Carotti told members of the Public Safety Committee: “There was a draft ordinance that was circulated in-house and was inadvertently made public without having gone through the full vetting of staff or council, and that created a bit of furor in public.” According to a county government statement, Carotti “plans to adjust that document with the feedback he heard from the Public Safety Committee and provide various options for consideration at the next Public Safety Committee in January.” In other words, county officials don’t want any citizens – including property owners or gun owners who have concerns – to see the proposal at this stage.
We understand that’s the preference of council members and their attorney, but residents interested in the matter should be able to look at the 2012 material – a public document subject to the Freedom of Information Act – on which a new proposal is based. It’s that simple, and the attorney-client privilege claim is a stretch. “It’s absurd on its face,” says Bill Rogers, executive director of the South Carolina Press Association.
There are matters, exempted from the requirement that public business be conducted in open meetings, that are subject to attorney-client privilege. These include personnel and litigation. Any proposal involving guns may be sensitive to people, all the more reason for them to understand the details, but not exempt from open meetings.

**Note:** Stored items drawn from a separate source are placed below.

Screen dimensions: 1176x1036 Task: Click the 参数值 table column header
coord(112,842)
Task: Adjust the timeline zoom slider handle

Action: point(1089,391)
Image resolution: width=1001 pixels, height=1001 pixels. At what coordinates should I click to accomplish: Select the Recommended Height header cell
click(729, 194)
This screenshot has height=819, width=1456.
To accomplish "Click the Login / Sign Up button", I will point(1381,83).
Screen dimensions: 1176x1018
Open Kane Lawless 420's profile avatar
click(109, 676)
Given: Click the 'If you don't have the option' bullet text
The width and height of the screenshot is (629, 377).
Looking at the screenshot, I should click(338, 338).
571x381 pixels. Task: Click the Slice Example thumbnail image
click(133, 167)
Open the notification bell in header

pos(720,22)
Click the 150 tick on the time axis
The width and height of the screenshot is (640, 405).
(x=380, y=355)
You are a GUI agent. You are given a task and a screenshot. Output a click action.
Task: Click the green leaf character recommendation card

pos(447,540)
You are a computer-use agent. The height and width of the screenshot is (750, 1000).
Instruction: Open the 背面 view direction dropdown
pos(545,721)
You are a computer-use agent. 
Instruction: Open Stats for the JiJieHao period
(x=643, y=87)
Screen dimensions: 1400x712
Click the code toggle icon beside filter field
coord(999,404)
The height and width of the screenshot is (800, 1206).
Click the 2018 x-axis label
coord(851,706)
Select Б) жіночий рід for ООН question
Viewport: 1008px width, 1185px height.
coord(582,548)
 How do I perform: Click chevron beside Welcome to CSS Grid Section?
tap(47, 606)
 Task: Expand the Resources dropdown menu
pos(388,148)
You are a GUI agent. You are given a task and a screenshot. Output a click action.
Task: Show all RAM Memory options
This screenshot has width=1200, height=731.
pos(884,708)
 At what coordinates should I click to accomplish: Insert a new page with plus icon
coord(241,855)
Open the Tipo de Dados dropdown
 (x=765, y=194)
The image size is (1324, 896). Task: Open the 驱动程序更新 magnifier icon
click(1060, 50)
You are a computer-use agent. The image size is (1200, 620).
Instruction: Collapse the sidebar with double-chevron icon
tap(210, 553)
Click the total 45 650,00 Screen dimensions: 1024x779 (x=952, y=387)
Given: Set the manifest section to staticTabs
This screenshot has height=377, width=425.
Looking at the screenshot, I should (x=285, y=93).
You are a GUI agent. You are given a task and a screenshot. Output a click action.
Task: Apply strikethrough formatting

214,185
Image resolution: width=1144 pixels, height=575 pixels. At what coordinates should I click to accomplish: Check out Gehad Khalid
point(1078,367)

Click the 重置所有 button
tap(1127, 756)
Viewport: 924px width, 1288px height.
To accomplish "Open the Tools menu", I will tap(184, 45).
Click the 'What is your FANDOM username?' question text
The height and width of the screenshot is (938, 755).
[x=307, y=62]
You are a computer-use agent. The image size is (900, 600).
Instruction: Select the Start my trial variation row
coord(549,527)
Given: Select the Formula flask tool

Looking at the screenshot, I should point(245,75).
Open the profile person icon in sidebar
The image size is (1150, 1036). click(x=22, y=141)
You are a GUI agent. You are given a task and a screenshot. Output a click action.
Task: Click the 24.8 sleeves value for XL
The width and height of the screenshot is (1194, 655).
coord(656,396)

Regulating the discharge of firearms differs significantly from attempting to control purchase and ownership; council members clearly are sensitive – perhaps overly so – to any conflict with the Second Amendment. Public Safety Committee Chairman Al Allen says “this is a very important subject and we need to be cautious and very, very careful in how we do it.”
Fair enough. The committee and the council also need to remember residents who have every right to feel secure in their homes, protected from indiscriminate target shooting.